If you’re happy with how everything is tracking in your life, then there’s of course no need to do anything differently to what you’re already doing.  After all if you want to keep getting the same outcomes or results you generally speaking just need to keep doing what you’re doing – it’s obviously working.

BUT if things are not entirely what you want, then the only way to change that is to do something different.  Waiting for the ducks to be in a row or for the stars to align – it’s never going to happen, so you’re going to have to Just Do It yourself.

Many people try to create change by making new year’s resolutions.  I used to be one of them.  However, I gave up doing them awhile back.  Why?  Because all they ever did was make me feel either obligated to stick to them or guilty if I didn’t!  I don’t like living my life feeling like I’m obligated to do something.  …and guilt is an exhausting and highly ineffective motivator over the long term.

New year’s resolutions are usually vague and don’t have any specific actions or measurables attached to them so in this way they’re a bit like a “nice to have” without a plan for achieving it.  That’s another reason they don’t last for long.

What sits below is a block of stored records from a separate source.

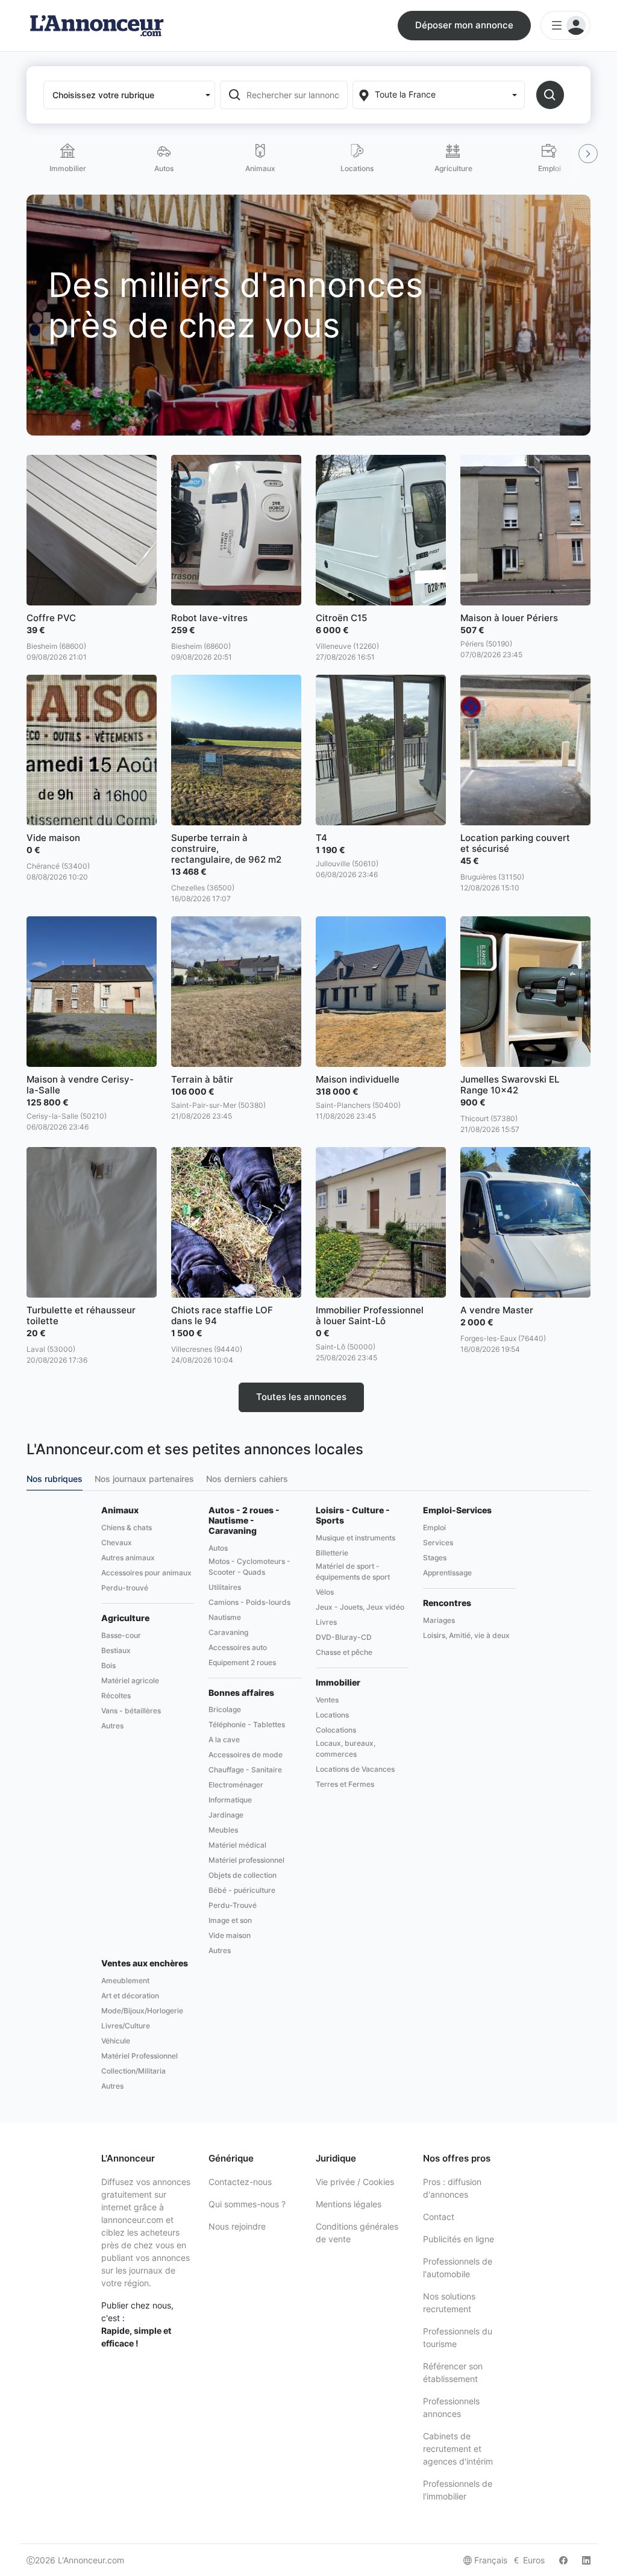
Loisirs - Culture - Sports (353, 1515)
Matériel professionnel (246, 1860)
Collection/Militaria (133, 2070)
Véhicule (115, 2040)
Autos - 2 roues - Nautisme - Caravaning (244, 1520)
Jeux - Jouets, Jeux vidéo (360, 1607)
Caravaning (228, 1632)
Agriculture (125, 1618)
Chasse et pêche (344, 1652)
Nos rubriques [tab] (55, 1479)
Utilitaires (224, 1587)
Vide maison (229, 1935)
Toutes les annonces (301, 1396)
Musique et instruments (355, 1537)
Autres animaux (128, 1557)
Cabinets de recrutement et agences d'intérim (458, 2448)
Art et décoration (130, 1995)
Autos (218, 1547)
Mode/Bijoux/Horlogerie (142, 2010)
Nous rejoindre (237, 2226)
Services (438, 1542)
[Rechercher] (550, 95)
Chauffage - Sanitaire (245, 1769)
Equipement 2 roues (242, 1662)
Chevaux (116, 1542)
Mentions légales (348, 2204)
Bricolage (224, 1709)
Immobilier (338, 1682)
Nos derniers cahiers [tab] (247, 1479)
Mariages (439, 1620)
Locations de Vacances (355, 1769)
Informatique (230, 1799)
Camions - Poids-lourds (249, 1602)
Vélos (325, 1591)
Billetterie (332, 1552)
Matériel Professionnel (139, 2055)
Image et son (230, 1920)
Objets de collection (242, 1875)
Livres (326, 1622)
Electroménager (235, 1784)
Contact (438, 2217)
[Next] (588, 153)
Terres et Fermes (345, 1784)
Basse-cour (121, 1635)
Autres (112, 1725)
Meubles (223, 1829)
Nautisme (224, 1617)
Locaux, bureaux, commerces (345, 1748)
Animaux (120, 1510)
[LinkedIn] (586, 2560)
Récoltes (116, 1695)
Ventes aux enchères (144, 1963)
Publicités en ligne (458, 2239)
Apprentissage (447, 1572)
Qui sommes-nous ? (247, 2204)
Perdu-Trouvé (232, 1905)
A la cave (224, 1739)
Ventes (327, 1699)
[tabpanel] (308, 1799)
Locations (332, 1714)
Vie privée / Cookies (355, 2182)
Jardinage (225, 1814)
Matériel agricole (130, 1680)
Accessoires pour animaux (146, 1572)
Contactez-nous (240, 2182)
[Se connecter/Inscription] (565, 25)
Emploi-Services (457, 1510)
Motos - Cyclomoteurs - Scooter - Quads (249, 1567)
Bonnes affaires (241, 1693)
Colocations (336, 1729)
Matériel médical (237, 1844)
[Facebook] (563, 2560)
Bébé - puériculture (241, 1890)
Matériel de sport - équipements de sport (353, 1571)
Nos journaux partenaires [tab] (144, 1479)
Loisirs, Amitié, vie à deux (466, 1635)
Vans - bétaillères (131, 1710)
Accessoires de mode (245, 1754)
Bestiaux (116, 1650)
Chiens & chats (126, 1527)
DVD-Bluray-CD (344, 1637)
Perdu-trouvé (124, 1587)
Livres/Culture (125, 2025)
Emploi (434, 1527)
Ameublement (125, 1980)
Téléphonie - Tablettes (246, 1724)
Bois (108, 1665)
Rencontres (447, 1603)
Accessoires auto (237, 1647)
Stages (434, 1557)
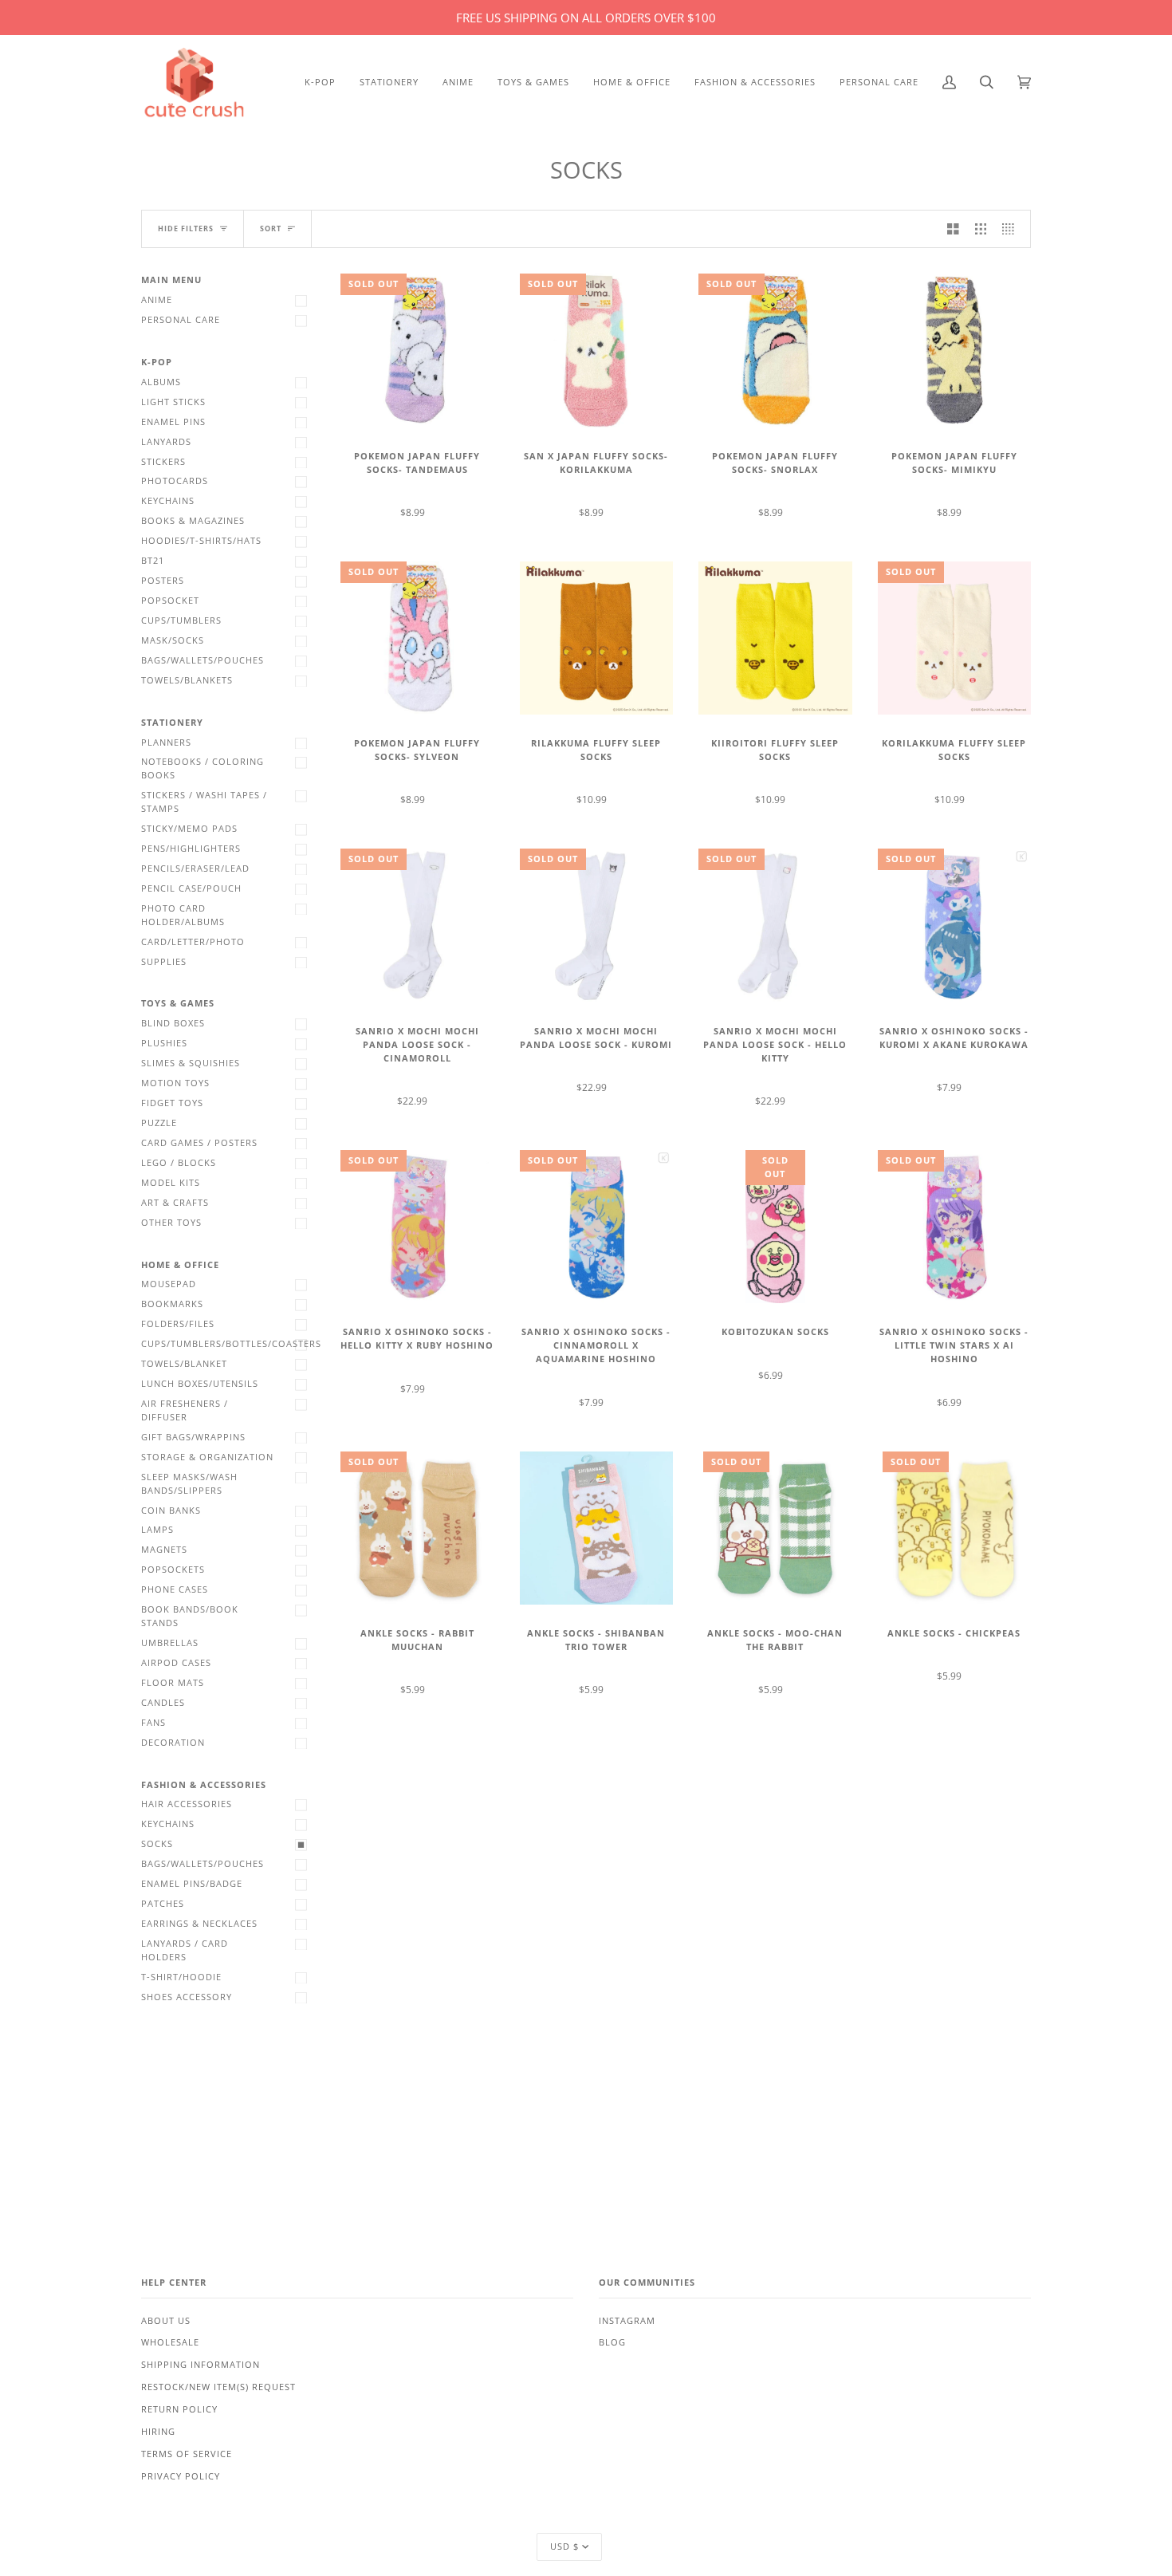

So, how can you make change without relying on resolutions and a sense of obligation?

 

Set intentions and focuses

Consider for a moment two key points: Firstly, where do you want to head this year?  What do you want the year to yield for you?  What do you want to look back on as having done or achieved this year?  And secondly, why do you want to go there, why is it important for you to do or achieve this?  To turn up your motivation for this journey and maybe even a commitment to completion if it’s something you’re going to need to “dig deep” for, the reasons “why” may actually be the most important part of this.

If you’re going to do something, it makes sense to understand, connect with and own the reasons why you want to do it.  So often people say they want to do or have something without clearly understanding the reasons behind their desire.  …and if you’re not sure entirely why you really want something, maybe there isn’t a strong enough pull towards it – you’re better off picking something else to focus on which does fire you up.

Something else that can mess with our motivation is when our reasons for wanting something are perhaps more about what we think others want for us or what we think we should be doing to please or satisfy them instead of focusing more on why WE ourselves want to attain it.  Get really clear about this and own your reasons for doing what you do.  Who knows – what you thought you wanted may turn out not to be relevant or important to you.

 

Big picture aims/goals

I used to set lots of micro-goals, have long lists and many tasks.  No wonder I felt overwhelmed!  I’d also often underestimate how much effort and time it would require to get it all done and then feel disappointed and frustrated when after a set period of time (back then I’d set 3 monthly goals) my to-do list remained longer than my “done” list.  It didn’t seem to matter how hard I worked or how much I achieved, it never felt like I’d done enough.  Not a very satisfying or energising way to live.

Now I only think of a few big-picture goal categories a year and allow myself plenty of flexibility around how I might go about achieving these.  Flexibility is key for me to remain motivated and connected to the goal, to allow for the inevitable glitches and unforeseen events that pop up and threaten to derail progress and also to keep me interested.  I get bored easily and work best when I can change tack when I think it’s the best thing to do.

 

Smart questions

We’re asking questions of ourselves, of other people and in various areas of our lives constantly and usually without paying too much attention.  They may even be unconscious.  Why not bring this to your conscious awareness and ask some empowering and action-enhancing quality questions that could take you closer to where you want to be?

Some powerful questions you could choose to ask of 2018 could be:

  • What am I going to do more of?
  • What am I going to do less of?
  • What kind of person do I want to be this year?
  • What kind of improvements do I want to make – in my attitude, my relationships, my career, my knowledge, my health?
  • In which areas of my life do I want to grow?
  • In what ways do I want 2018 to be different from 2017? What can I do about this, myself?
  • What are my key areas of focus going to be this year?
  • Who do I want to see more of this year?
  • Who do I want to see less of this year?
  • What personal development focuses will I have this year?
  • What professional development focuses will I have this year?
  • What things do I want to try this year that I have always wanted to and haven’t yet got around to?
  • What do I want to learn this year?
  • What do I want to accomplish this year?
  • What books do I want to read?

Think of some questions you’d like to ask of your year, make some plans, block space in your diary and go for it to make 2018 a year to remember for all the right reasons.